═════ Given information

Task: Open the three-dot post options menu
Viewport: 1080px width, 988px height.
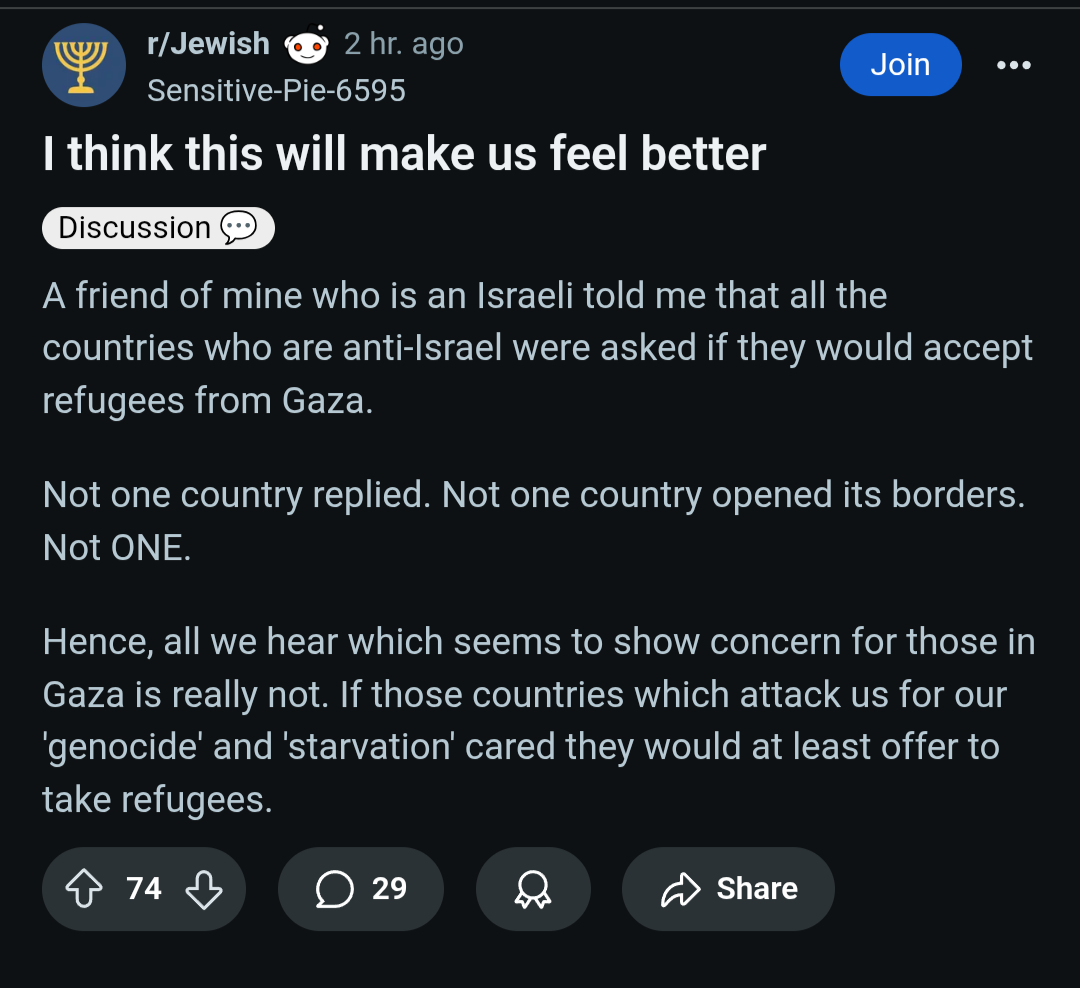Action: [x=1013, y=65]
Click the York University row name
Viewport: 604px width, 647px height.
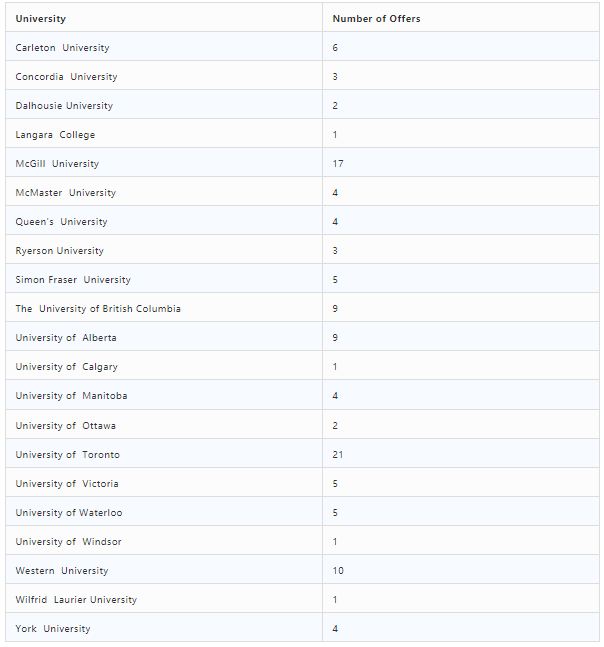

══════════

Can you lay out every line of the items above as a Markdown table with the columns "Row" and "Line", skipping blank lines and leaving the pictures out?

Correct result:
| Row | Line |
|---|---|
| 1 | Task: Open the three-dot post options menu |
| 2 | Viewport: 1080px width, 988px height. |
| 3 | Action: [x=1013, y=65] |
| 4 | Click the York University row name |
| 5 | Viewport: 604px width, 647px height. |